Une commission d’experts a rendu un rapport concernant la catastrophe
Un rapport d’une commission d’enquête a été publié hier. Il pointe les défaillances de TEPCO et des autorités par rapport à la gestion de la catastrophe. D’une part le laxisme dont a fait preuve TEPCO en n’ayant pas pris en compte, volontairement, la possibilité qu’une catastrophe comme celle du 11 mars puisse avoir lieu. D’autre part le manque de réactivité dans les décisions prises par TEPCO après la catastrophe, mais également le manque de réactivité des autorités face aux événements et à la gestion de l’exploitant.

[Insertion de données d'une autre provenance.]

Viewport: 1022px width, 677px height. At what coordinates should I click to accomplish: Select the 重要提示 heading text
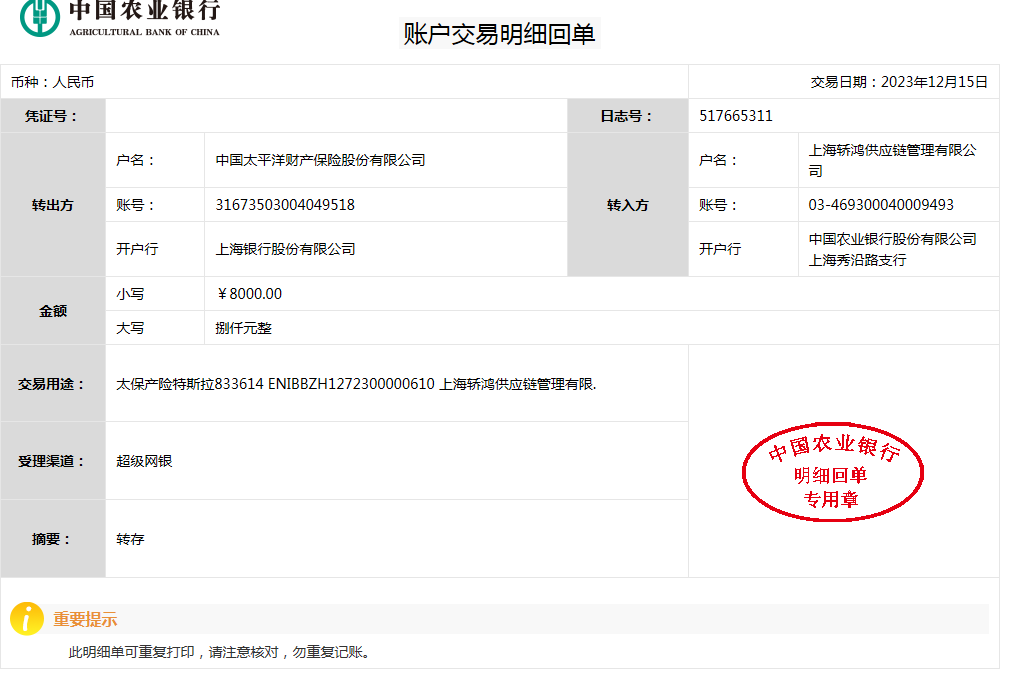click(x=85, y=620)
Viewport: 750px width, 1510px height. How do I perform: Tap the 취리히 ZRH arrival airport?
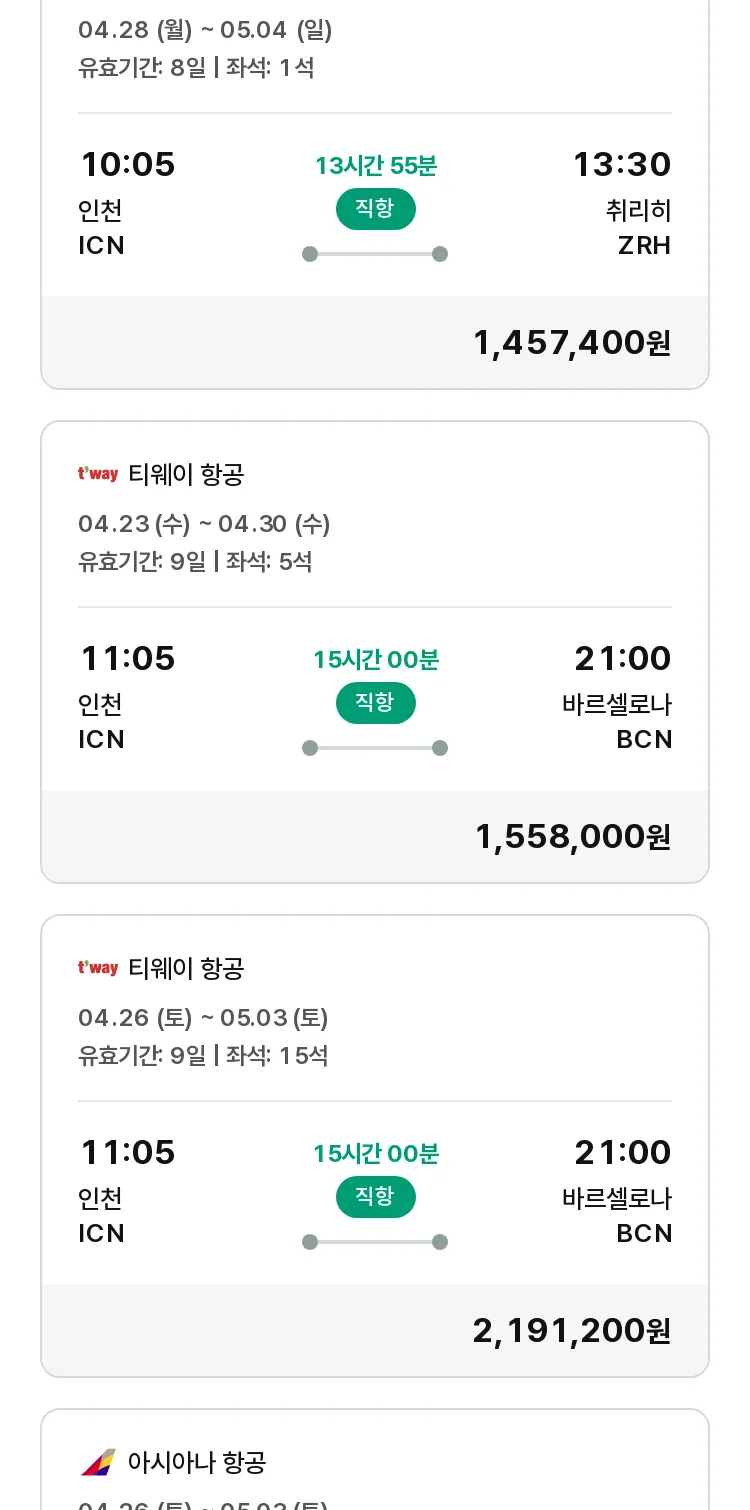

Cette commission n’est pas une initiative indépendante ou autonome puisqu’elle provient du gouvernement. Elle est composée d’experts mandatés par celui-ci, et lui a donc remis un rapport en retour.
Bien qu’en apparence cette commission ait l’air indépendante, que son rapport pointe du doigt les défaillances quant à la gestion de la catastrophe, elle ne remet en aucun cas en cause l’existence même de l’industrie nucléaire. Dans le fond, il est clair qu’un tel rapport sert le nucléaire : le rapport critique les dérives, la mauvaise gestion, le manque de communication entre les autorités et l’exploitant, les consignes d’évacuation …soit tout sauf le secteur nucléaire lui-même, dont l’image ne cesse de se dégrader depuis le début de la catastrophe.
Le 16 décembre, TEPCO a annoncé l’arrêt à froid de tous les réacteurs. Concrètement, cela signifie que leur température est inférieure à 100°C (entre 38°C et 68°C pour les réacteurs 1 à 3, au pied de la cuve). La situation n’est pas encourageante pour autant, il y en a (au moins) pour 30 à 40 ans avant que le démantèlement de la centrale n’ait lieu : il faut évacuer les combustibles endommagés, vider les piscines, chercher l’origine des fuites puis retirer le corium, avant de pouvoir commencer à démanteler la centrale.
De plus, le président de la Commission de sûreté nucléaire a déclaré que l’arrêt à froid des réacteurs n’était pas un gage de sûreté car le système de refroidissement mis en place est très précaire.